I have a mini training booked today for a local foster care agency. Without another adult home to stay with Boy, he has to come to the training on Life Story Work with me. This is not unusual for my children. They have often assisted me in the facilitation of my training programs and they loan real examples of how effective child focused tools are.

Boy has decided that he really does not want to come, he wants to go to the movies: he wants to do his schoolwork just as he is supposed to do. The problem is that the movie he wants to see is on at times overlapping with the mid day training I am facilitating and then again in the late afternoon. Following the training, I have a client: right at the time of the next movie screening. I can’t cancel the training at last minute so what to do???

When we undertook home schooling, we did it because it was the best thing for Boy, not for us. We agreed that Boy’s special needs took priority and that his education was of huge value. I knew that my workload (and income) would be cut by half (we school in the mornings and I see clients in the afternoon).

Going back to these original decisions on why we home school, the answer to “what to do” became very clear. I rescheduled my afternoon client so that I can take Boy to the movies and help him with a movie review.

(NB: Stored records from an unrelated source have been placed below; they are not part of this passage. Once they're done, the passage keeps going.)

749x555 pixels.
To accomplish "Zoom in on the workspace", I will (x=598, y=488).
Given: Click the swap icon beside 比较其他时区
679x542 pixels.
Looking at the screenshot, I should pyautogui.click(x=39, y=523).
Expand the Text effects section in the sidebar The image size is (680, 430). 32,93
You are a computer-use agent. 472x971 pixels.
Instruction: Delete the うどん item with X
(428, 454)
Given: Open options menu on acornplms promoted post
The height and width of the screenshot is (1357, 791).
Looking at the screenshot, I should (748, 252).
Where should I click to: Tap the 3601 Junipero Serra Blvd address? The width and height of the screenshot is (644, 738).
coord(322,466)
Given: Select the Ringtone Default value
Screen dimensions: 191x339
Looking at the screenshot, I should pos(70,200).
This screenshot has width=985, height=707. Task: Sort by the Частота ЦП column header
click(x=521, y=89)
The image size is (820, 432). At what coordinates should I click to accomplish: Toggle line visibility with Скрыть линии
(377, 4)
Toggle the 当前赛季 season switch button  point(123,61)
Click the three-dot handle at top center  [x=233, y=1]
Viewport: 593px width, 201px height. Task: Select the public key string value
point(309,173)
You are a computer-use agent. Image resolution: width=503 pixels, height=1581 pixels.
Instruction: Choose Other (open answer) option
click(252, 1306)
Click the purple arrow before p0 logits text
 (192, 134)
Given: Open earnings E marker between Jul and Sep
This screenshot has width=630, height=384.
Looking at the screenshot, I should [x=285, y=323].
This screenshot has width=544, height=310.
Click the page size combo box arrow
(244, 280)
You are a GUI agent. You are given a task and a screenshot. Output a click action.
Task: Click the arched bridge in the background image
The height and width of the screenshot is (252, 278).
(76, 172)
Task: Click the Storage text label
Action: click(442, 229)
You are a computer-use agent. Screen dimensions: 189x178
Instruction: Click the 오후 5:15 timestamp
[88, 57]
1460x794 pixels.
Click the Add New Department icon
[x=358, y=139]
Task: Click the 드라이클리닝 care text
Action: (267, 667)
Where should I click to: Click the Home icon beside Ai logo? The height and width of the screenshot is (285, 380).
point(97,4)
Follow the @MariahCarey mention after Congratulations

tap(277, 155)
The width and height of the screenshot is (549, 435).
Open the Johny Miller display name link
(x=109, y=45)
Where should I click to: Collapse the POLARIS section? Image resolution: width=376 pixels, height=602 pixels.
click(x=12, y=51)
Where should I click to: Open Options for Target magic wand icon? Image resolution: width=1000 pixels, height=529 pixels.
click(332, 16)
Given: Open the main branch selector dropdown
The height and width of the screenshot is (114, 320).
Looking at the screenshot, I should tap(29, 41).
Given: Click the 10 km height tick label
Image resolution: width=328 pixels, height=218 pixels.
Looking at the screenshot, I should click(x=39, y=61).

That is my most important job.

I require the income from employment because I carry sexually transmitted debt from a previous marriage. However, as a compromise, I now work part time counseling and consulting from home and I am surrounded by a terrific support network to help with Boy’s needs. On the days when my support network is unavailable, Boy, not work, remains my top priority. Debt will always be there, Boy will not.

My actions have not only prevented a potential Aspergers melt down but have also shown Boy that he has value, worth and that compromise can bring around a win/win situation.

How do you manage to balance home schooling with earning a living?

2 comments:

Elisheva Hannah Levin said...

Megan,

I read your article on STD--the debt kind, and I can relate. My first marriage finally ended when my then-husband used money from my retirement to upgrade his computer.

Naturally, he got custody of that computer and I got custody of the kids. He did not and still does not work.

I worked as a teacher of science in order to provide my kids and me with a living, and could not have homeschooled. I had the house debt and the car debt. I had the same problem with the credit card that you had.

Fortunately for me, I met my now-husband at synagogue. (We'd actually known each other for a while, but he did not know I was divorced). He was single and a engineer making very good money, so he invested all of that, not having kids.
When we got married, I was not in debt except my car, which we paid off a week before the wedding, and my house which we sold. (We broke even on that deal). I had scrimped for four years to get to that point.

I worked four years after that for us to pay off the new house we bought together. Then, due to the housing market, we sold that house at a profit and completely paid for this new one. So now I don't work at all.

Anyway, I think you made the right decision about the movie--I'd have made the same decision. When I was a single Mom, I sometimes had to make those decisions. Others did not always understand and some responded angrily, but after all, the jobs were always there but the kids grow up.

Megan Bayliss said...

Oh E
thank you so much for your words. They gave me some confort.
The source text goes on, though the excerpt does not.